On Friday, the White House presented a 2026 federal budget which included 1.01 million dollars In financing for DOD. Defense Technology Startups Find out in a strange position of being frustrated with the DOD operations, which they consider to be the stodicas and anti-Meritocratic and, at the same time, by choosing their business. Now, given the close relationship of Silicon Valley with the Trump administration, it seems to have found political allies for the reforms he is looking for.
But even when DOD opens its hiring process for technology and startup companies, they will still face a difficult market, according to Karp de Palantir.
“You’re still shooting up but shooting up and shooting as Mount Everest while dropping grenades to you is a different story,” Karp said, whose company successfully successfully sued the United States Army In 2016 to block it for tender for a government contract. This move is widely considered open The Pentagon doors to Silicon Valley.
Anduril’s Schimpf suggested that the Pentagon had to make great orders with defense startups. “If you buy things, capital will flow in defense,” he said. “Buy things on a scale that matter, move the needle and create opportunities on board.”
Without the guarantees of great contracts, Anduril has just “written” by developing new versions of products such as air missiles in the air that a buyer will never find, Schimpf added. “I don’t think in 20 years no one buys any air-air missile we did, because they have already committed” to buy someone else, he said.

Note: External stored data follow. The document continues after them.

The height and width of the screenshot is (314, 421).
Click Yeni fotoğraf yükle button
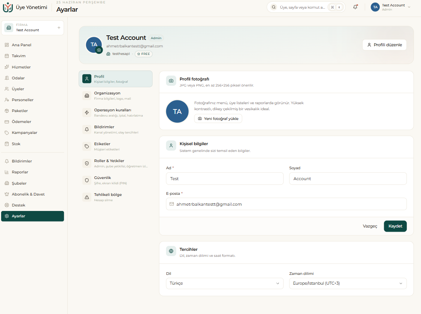tap(218, 118)
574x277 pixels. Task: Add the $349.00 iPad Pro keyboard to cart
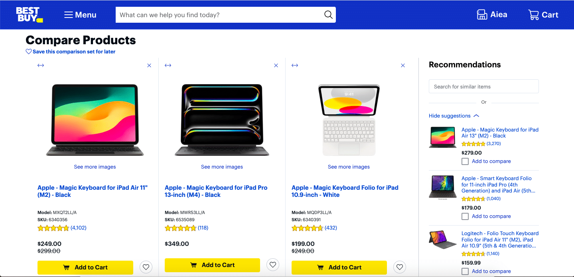[x=212, y=265]
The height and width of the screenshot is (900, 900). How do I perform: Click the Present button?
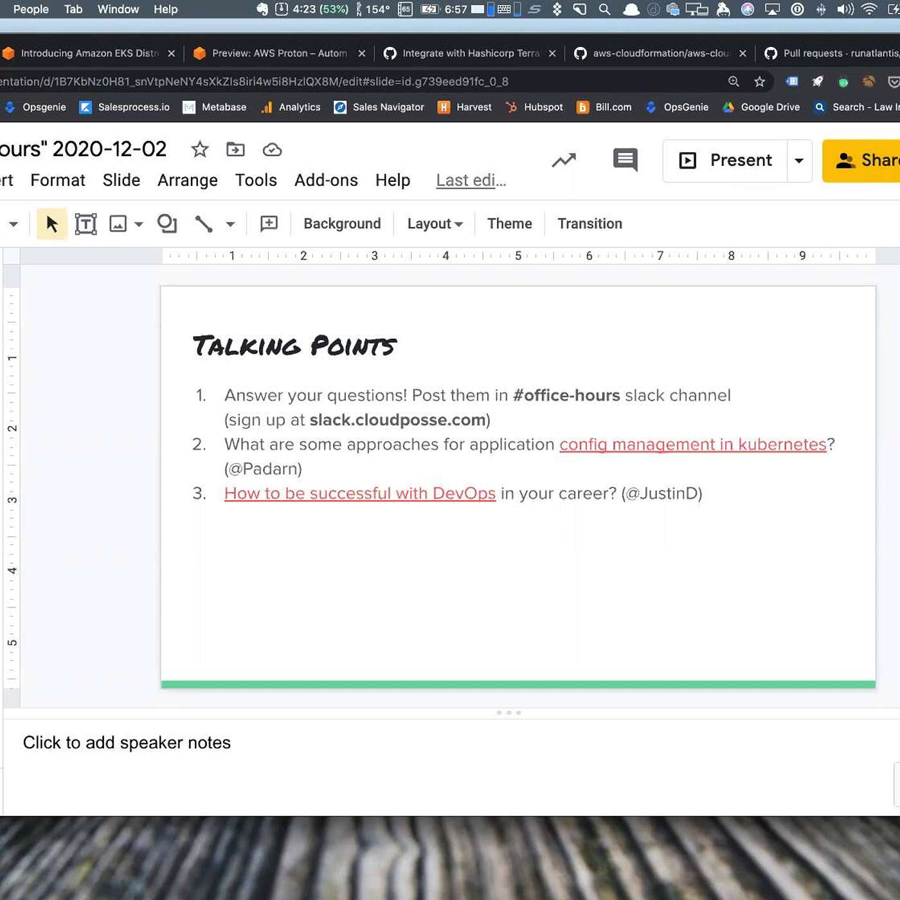pos(726,160)
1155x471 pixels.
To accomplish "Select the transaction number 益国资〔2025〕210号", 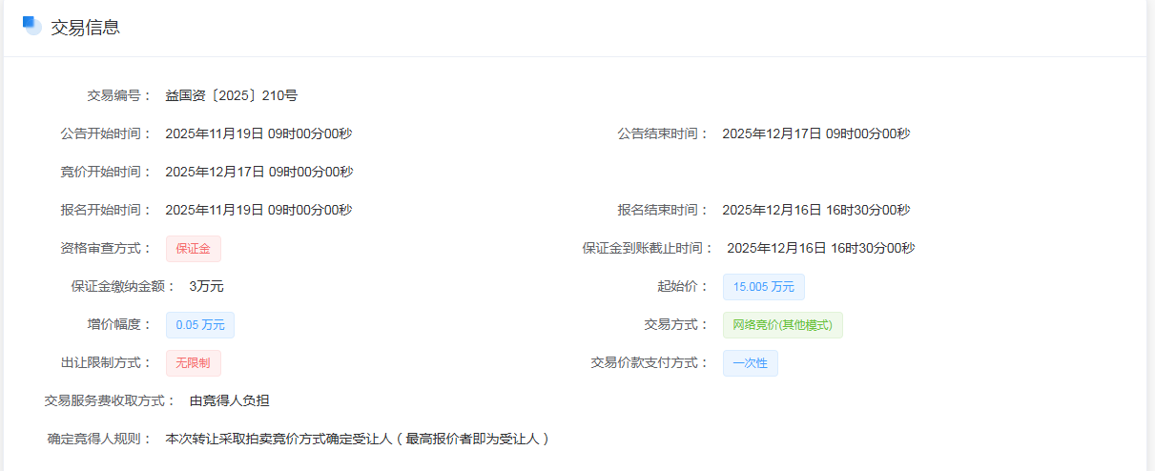I will click(231, 95).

Emil Michael, Trump’s candidate for the defense and engineering defense uncECrecretary, believes that the Pentagon could rely less in custom -made defense systems and more open to existing commercial products when looking for new technologies to buy. “We don’t need things that are always tailor -made,” he said.
Michael, who is not yet confirmed by his role in the Pentagon, said that DOD could also benefit from looking at opportunities to save time, not just money. “Time savings is not something that is inherent in the DOD (which is) business model on risk reduction to their smallest possible component at the expense of moving as quickly as possible.”

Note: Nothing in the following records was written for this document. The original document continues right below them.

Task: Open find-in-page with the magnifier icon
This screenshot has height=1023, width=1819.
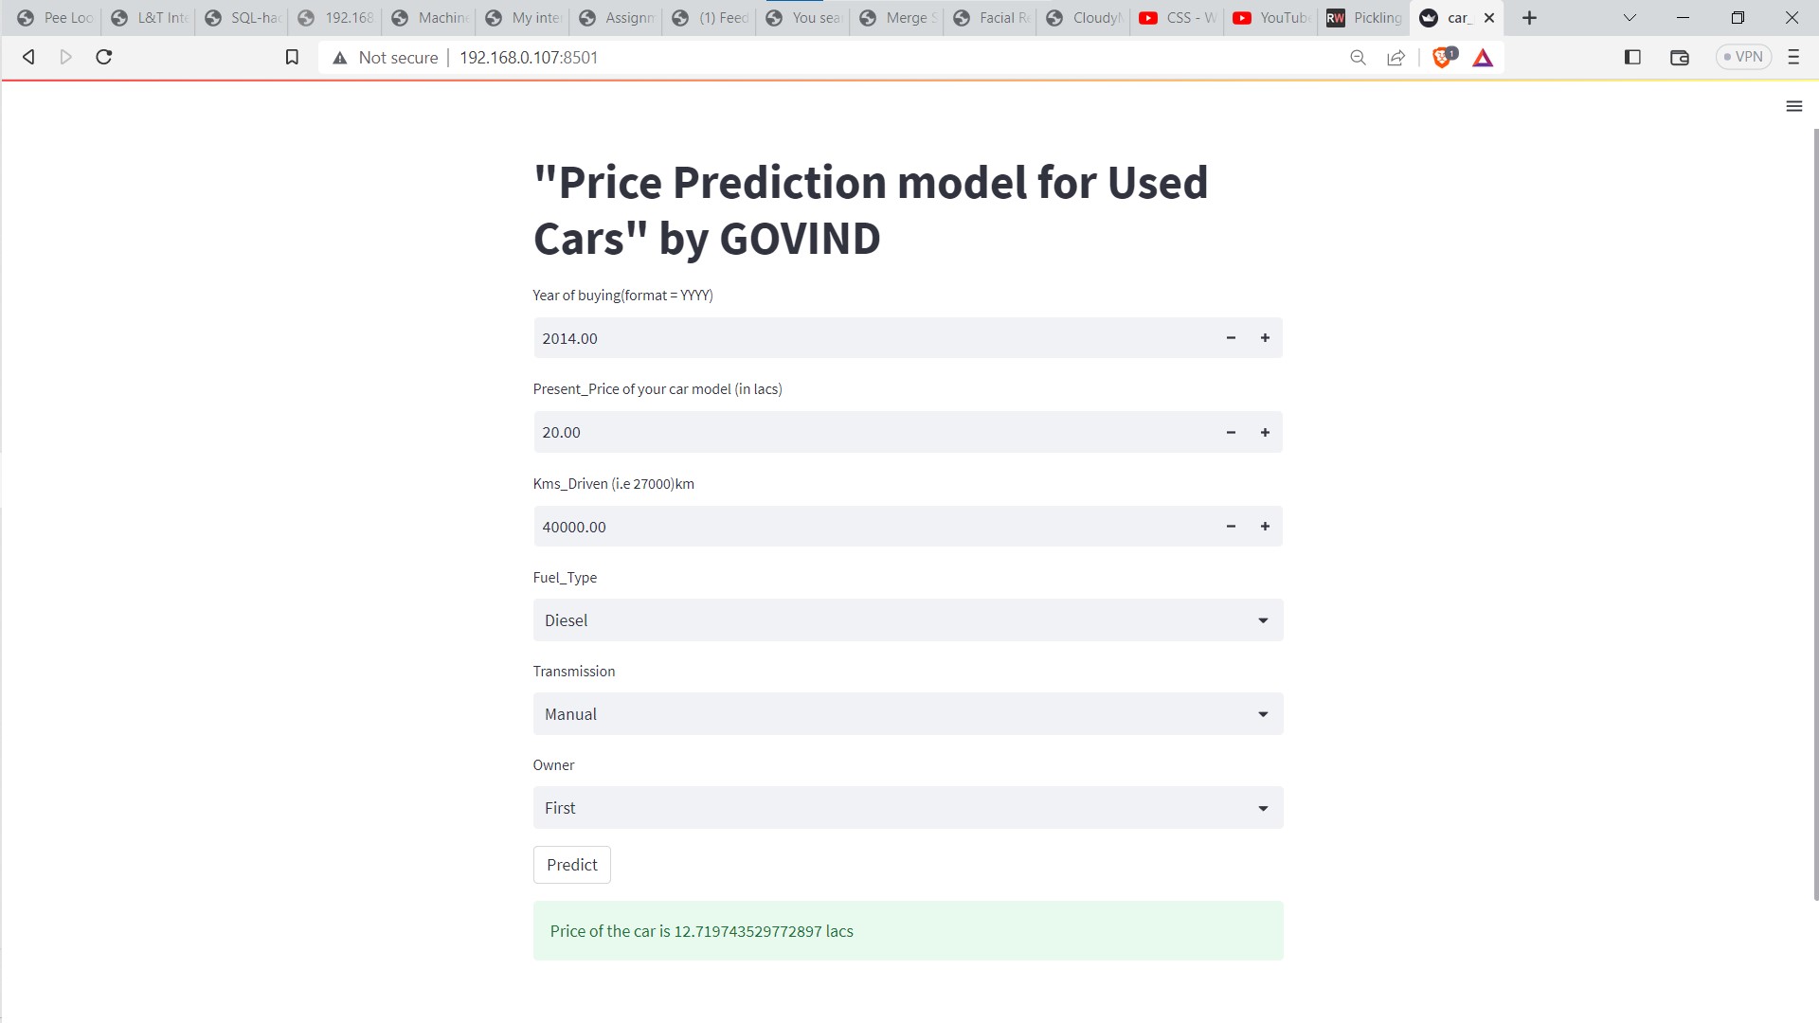Action: click(x=1358, y=57)
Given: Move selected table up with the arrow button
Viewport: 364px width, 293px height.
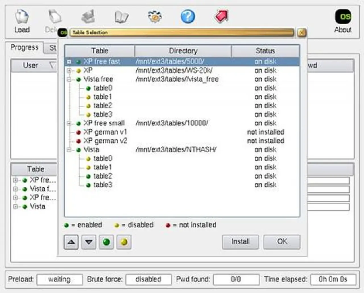Looking at the screenshot, I should [x=71, y=242].
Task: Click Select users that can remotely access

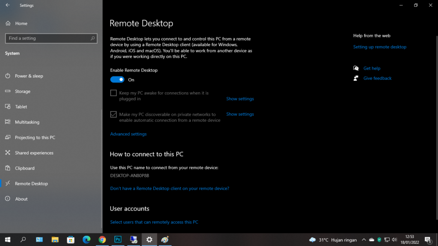Action: (x=154, y=222)
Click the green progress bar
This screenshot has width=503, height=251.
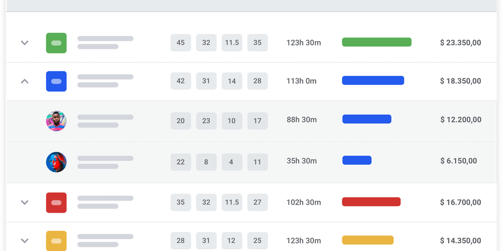[376, 42]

In debates on the development of new technologies, conversation often went to one of the Mantres of Silicon Valley: it fails quickly, often fails. The idea, which is a basis of technological culture, is that the numerous failed iterations of a product do not care so much while the final version works.
“Failure does not matter. It is the magnitude of the success that matters,” said Vinod Khosla risk capitalist, when he was asked how to make the Government more comfortable with risk taking.

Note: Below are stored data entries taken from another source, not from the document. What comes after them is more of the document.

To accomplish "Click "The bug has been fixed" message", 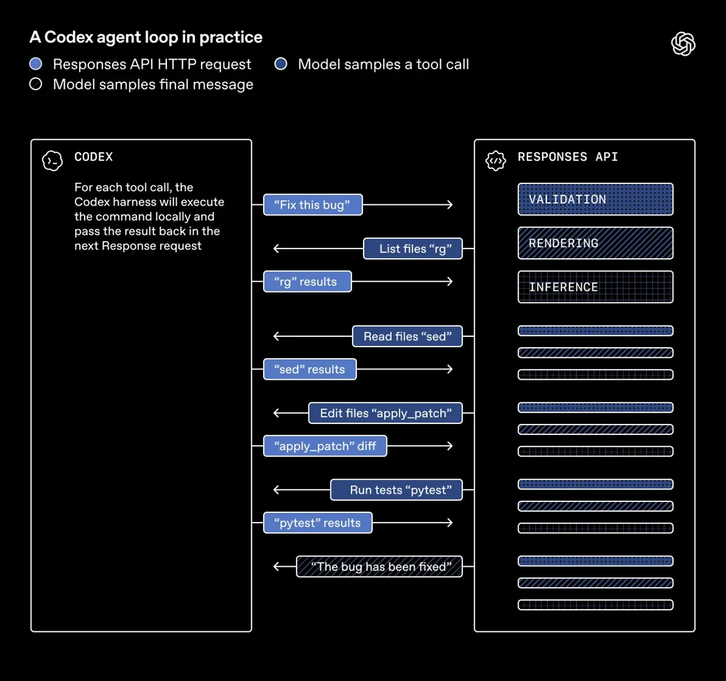I will pyautogui.click(x=379, y=567).
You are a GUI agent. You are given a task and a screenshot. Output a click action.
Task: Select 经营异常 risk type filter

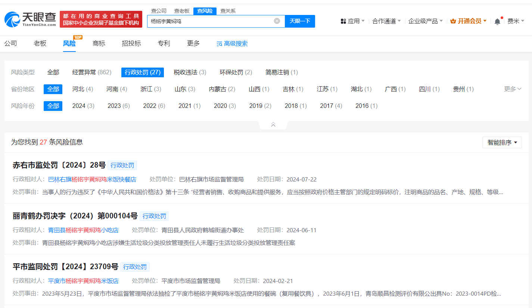(x=91, y=72)
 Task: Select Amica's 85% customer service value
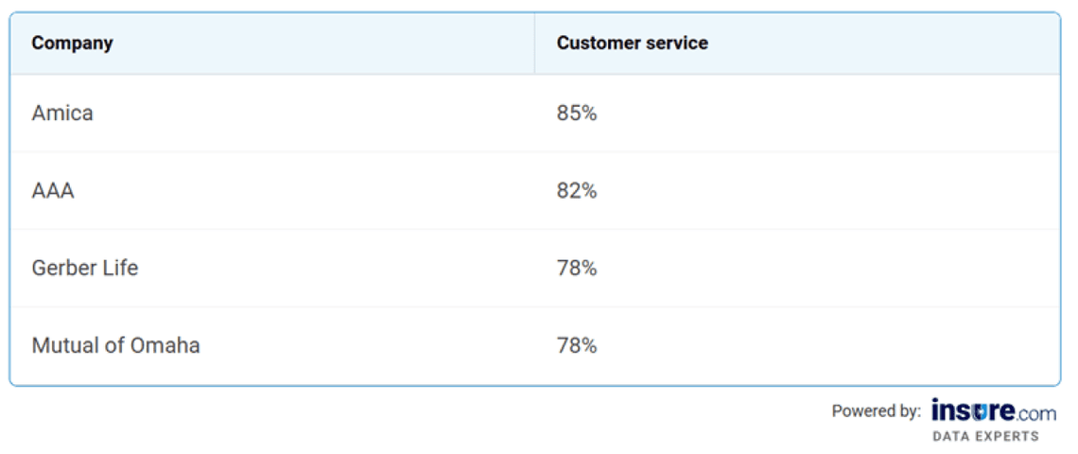(x=577, y=114)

Sankar de Palantir suggested to increase competition among the Department of Defense employees to create, so they would have a “incentive to overcome the bureaucrat two doors on the aisle”. He believes that the DOD is a monopstonia that stifled innovation as the only buyer of market defense systems.
Instead, Sankar proposed to have various program managers in charge of monitoring the same project, with the contract that came to the best result. “They would wake up every day like the Hypercompeting Americans trying to kill each other,” he said. “There would be an incentive like” Yes, let’s go faster. We do -better. “
Conference speakers said that ongoing geopolitical tensions and AI Weapon Race with China have only added more urgently to the topic.
“And when you are in a AI race when each innovation could lead to tens of billions, if not hundreds of billions, value creation by value, and think of value creation as best defense, shield, more deterrence, every minute you lose is expensive,” said Michael.